Exercise task: Reproduce every one of the rows below, substituting "desktop assistant" for each occurrence of "GUI agent" and keeping everything else unchanged.

— Start Task inputs —

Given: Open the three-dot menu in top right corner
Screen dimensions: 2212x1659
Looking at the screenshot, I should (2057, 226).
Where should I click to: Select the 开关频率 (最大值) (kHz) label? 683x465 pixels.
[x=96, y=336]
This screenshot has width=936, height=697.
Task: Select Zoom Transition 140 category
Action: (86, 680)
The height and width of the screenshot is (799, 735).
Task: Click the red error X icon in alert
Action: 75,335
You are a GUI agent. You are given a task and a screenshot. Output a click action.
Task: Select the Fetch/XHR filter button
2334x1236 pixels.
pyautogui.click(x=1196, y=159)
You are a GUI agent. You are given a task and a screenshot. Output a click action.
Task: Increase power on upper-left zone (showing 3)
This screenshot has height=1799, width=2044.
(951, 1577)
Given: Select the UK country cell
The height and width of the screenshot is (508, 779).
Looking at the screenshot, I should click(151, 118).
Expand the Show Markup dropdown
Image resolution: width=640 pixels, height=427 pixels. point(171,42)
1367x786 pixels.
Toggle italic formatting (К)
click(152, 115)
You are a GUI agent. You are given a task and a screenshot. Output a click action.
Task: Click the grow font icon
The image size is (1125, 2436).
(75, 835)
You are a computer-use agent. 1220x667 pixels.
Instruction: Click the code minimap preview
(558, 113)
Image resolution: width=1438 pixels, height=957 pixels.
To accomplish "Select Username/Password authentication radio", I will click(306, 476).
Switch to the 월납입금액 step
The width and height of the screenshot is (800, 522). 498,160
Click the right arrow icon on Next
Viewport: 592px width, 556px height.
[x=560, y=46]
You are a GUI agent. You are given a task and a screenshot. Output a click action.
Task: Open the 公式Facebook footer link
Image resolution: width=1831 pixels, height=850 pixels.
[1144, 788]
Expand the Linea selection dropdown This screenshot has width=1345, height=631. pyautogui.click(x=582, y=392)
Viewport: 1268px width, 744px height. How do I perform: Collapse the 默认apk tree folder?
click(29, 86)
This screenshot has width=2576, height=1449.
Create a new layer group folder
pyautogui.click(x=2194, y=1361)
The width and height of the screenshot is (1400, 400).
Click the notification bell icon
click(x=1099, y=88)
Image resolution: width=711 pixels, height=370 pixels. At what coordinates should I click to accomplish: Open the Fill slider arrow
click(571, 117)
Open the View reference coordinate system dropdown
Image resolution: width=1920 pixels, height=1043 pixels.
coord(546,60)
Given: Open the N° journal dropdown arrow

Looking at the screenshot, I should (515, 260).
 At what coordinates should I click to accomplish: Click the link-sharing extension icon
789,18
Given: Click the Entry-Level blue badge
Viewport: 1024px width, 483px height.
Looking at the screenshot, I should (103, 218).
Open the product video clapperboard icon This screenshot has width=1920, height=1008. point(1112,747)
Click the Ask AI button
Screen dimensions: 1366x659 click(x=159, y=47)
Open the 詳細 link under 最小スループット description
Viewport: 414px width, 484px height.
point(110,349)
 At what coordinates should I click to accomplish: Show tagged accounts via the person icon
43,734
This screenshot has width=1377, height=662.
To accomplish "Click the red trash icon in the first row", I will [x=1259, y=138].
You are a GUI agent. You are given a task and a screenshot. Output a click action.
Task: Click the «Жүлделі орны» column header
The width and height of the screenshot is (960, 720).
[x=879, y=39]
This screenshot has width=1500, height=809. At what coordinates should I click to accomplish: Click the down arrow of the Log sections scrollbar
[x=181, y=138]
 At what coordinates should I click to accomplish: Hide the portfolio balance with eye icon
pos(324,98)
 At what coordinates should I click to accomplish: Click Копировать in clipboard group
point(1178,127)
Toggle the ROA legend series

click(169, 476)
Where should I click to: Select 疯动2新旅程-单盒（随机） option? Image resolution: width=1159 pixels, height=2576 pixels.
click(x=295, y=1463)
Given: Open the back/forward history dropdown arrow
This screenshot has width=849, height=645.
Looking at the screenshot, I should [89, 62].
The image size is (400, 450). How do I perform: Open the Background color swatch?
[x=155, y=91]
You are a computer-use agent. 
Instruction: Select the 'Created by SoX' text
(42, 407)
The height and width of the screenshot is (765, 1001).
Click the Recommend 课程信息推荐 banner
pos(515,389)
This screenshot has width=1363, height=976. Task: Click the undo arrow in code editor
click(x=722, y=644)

— End Task inputs —

Response below:
Given: Open the three-dot menu in top right corner
Screen dimensions: 2212x1659
Looking at the screenshot, I should (2057, 226).
Where should I click to: Select the 开关频率 (最大值) (kHz) label? 683x465 pixels.
[x=96, y=336]
This screenshot has width=936, height=697.
Task: Select Zoom Transition 140 category
Action: (86, 680)
The height and width of the screenshot is (799, 735).
Task: Click the red error X icon in alert
Action: 75,335
You are a desktop assistant. You are given a task and a screenshot. Output a click action.
Task: Select the Fetch/XHR filter button
2334x1236 pixels.
pyautogui.click(x=1196, y=159)
You are a desktop assistant. You are given a task and a screenshot. Output a click action.
Task: Increase power on upper-left zone (showing 3)
This screenshot has height=1799, width=2044.
(951, 1577)
Given: Select the UK country cell
The height and width of the screenshot is (508, 779).
Looking at the screenshot, I should click(151, 118).
Expand the Show Markup dropdown
Image resolution: width=640 pixels, height=427 pixels. point(171,42)
1367x786 pixels.
Toggle italic formatting (К)
click(152, 115)
You are a desktop assistant. You are given a task and a screenshot. Output a click action.
Task: Click the grow font icon
The image size is (1125, 2436).
(75, 835)
You are a computer-use agent. 1220x667 pixels.
Instruction: Click the code minimap preview
(558, 113)
Image resolution: width=1438 pixels, height=957 pixels.
To accomplish "Select Username/Password authentication radio", I will click(306, 476).
Switch to the 월납입금액 step
The width and height of the screenshot is (800, 522). 498,160
Click the right arrow icon on Next
Viewport: 592px width, 556px height.
[x=560, y=46]
You are a desktop assistant. You are given a task and a screenshot. Output a click action.
Task: Open the 公式Facebook footer link
Image resolution: width=1831 pixels, height=850 pixels.
[1144, 788]
Expand the Linea selection dropdown This screenshot has width=1345, height=631. pyautogui.click(x=582, y=392)
Viewport: 1268px width, 744px height. How do I perform: Collapse the 默认apk tree folder?
click(29, 86)
This screenshot has width=2576, height=1449.
Create a new layer group folder
pyautogui.click(x=2194, y=1361)
The width and height of the screenshot is (1400, 400).
Click the notification bell icon
click(x=1099, y=88)
Image resolution: width=711 pixels, height=370 pixels. At what coordinates should I click to accomplish: Open the Fill slider arrow
click(571, 117)
Open the View reference coordinate system dropdown
Image resolution: width=1920 pixels, height=1043 pixels.
coord(546,60)
Given: Open the N° journal dropdown arrow

Looking at the screenshot, I should (515, 260).
 At what coordinates should I click to accomplish: Click the link-sharing extension icon
789,18
Given: Click the Entry-Level blue badge
Viewport: 1024px width, 483px height.
Looking at the screenshot, I should (103, 218).
Open the product video clapperboard icon This screenshot has width=1920, height=1008. point(1112,747)
Click the Ask AI button
Screen dimensions: 1366x659 click(x=159, y=47)
Open the 詳細 link under 最小スループット description
Viewport: 414px width, 484px height.
point(110,349)
 At what coordinates should I click to accomplish: Show tagged accounts via the person icon
43,734
This screenshot has width=1377, height=662.
To accomplish "Click the red trash icon in the first row", I will [x=1259, y=138].
You are a desktop assistant. You are given a task and a screenshot. Output a click action.
Task: Click the «Жүлделі орны» column header
The width and height of the screenshot is (960, 720).
[x=879, y=39]
This screenshot has width=1500, height=809. At what coordinates should I click to accomplish: Click the down arrow of the Log sections scrollbar
[x=181, y=138]
 At what coordinates should I click to accomplish: Hide the portfolio balance with eye icon
pos(324,98)
 At what coordinates should I click to accomplish: Click Копировать in clipboard group
point(1178,127)
Toggle the ROA legend series

click(169, 476)
Where should I click to: Select 疯动2新旅程-单盒（随机） option? Image resolution: width=1159 pixels, height=2576 pixels.
click(x=295, y=1463)
Given: Open the back/forward history dropdown arrow
This screenshot has width=849, height=645.
Looking at the screenshot, I should [89, 62].
The image size is (400, 450). How do I perform: Open the Background color swatch?
[x=155, y=91]
You are a computer-use agent. 
Instruction: Select the 'Created by SoX' text
(42, 407)
The height and width of the screenshot is (765, 1001).
Click the Recommend 课程信息推荐 banner
pos(515,389)
This screenshot has width=1363, height=976. Task: Click the undo arrow in code editor
click(x=722, y=644)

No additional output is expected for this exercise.